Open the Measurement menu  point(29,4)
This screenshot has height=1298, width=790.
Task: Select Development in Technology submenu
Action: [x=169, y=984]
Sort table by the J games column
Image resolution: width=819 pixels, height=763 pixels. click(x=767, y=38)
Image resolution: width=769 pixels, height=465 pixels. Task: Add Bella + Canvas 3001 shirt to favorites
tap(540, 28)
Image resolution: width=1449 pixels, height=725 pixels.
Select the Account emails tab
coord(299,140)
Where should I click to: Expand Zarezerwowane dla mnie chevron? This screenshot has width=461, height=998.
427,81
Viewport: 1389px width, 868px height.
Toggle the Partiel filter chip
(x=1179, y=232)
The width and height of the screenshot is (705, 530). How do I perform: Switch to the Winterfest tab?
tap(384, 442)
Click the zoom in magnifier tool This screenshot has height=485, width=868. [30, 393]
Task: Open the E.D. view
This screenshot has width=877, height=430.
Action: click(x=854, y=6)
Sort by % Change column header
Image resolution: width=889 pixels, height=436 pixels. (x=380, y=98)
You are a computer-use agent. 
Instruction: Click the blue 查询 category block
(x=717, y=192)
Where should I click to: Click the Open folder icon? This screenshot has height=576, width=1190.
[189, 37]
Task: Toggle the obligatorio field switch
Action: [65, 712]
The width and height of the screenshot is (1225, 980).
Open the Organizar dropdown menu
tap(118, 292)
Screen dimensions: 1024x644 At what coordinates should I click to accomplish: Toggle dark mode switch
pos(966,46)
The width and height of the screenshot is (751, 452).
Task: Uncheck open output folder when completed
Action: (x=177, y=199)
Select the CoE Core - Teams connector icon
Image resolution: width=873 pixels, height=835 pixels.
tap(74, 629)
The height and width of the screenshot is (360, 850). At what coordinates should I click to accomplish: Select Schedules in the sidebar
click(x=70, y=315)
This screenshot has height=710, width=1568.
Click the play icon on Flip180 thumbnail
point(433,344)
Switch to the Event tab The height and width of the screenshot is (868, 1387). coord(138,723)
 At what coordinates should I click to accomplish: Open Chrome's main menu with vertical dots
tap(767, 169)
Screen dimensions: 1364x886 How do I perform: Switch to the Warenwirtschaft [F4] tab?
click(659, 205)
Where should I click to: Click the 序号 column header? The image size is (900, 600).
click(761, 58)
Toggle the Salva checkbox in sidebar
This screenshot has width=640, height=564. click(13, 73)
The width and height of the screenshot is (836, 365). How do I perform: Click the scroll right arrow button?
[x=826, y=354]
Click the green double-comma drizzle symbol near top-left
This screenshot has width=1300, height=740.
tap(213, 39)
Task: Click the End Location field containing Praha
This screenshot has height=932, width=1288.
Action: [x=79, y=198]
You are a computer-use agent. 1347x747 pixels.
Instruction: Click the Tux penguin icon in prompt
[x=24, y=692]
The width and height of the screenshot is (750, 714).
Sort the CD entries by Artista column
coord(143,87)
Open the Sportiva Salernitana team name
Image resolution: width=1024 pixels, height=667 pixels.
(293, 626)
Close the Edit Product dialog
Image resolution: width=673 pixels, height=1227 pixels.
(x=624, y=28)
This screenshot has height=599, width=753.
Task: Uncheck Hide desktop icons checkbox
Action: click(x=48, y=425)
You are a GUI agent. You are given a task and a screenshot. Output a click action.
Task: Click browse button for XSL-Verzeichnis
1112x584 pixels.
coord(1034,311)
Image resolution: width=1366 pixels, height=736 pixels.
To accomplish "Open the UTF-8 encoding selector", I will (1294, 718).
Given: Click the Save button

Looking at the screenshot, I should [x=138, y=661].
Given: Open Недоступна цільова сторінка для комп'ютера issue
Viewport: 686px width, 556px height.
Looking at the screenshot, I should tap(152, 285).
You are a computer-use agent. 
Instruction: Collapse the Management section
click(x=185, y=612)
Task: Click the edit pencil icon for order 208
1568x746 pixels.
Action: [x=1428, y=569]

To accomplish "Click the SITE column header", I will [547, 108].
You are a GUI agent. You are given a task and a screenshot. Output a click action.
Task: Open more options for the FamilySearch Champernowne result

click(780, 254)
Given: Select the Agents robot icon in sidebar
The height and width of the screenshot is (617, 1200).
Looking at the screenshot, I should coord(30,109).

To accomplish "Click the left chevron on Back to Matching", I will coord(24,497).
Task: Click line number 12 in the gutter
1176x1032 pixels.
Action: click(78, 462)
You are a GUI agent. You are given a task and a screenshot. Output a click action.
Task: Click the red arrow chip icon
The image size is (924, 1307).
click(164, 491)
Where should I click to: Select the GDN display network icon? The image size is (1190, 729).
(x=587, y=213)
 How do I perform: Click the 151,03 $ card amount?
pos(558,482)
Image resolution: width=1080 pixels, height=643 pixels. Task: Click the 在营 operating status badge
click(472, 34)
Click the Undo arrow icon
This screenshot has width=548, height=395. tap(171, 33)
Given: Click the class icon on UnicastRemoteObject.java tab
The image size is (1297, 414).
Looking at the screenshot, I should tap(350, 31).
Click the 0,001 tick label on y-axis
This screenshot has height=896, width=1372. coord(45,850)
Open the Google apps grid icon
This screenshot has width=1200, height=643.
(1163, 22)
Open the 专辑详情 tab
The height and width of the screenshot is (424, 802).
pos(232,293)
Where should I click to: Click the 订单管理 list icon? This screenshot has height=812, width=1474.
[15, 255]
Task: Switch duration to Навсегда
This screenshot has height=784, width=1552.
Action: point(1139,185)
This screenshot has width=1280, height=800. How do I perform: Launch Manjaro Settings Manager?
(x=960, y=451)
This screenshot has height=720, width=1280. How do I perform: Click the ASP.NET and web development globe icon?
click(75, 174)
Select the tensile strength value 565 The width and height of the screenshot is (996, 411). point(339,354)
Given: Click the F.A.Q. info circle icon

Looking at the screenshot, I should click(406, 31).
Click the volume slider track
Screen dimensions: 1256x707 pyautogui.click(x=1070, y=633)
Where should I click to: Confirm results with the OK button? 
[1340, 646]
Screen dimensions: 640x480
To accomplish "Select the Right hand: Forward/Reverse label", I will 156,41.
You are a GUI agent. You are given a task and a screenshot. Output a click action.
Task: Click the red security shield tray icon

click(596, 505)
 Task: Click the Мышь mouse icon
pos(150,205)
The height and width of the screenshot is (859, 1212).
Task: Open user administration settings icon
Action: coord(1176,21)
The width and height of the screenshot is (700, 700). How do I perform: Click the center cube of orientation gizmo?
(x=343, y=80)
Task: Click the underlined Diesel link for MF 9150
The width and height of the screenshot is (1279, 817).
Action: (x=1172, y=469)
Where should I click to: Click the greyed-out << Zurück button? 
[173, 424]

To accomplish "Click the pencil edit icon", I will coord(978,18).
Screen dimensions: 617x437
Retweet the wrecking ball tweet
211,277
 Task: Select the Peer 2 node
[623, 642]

- - - - - - -

__What to do__: A single number is the answer here: the count of lines in the material above holding the string "pencil".

__Your response__: 2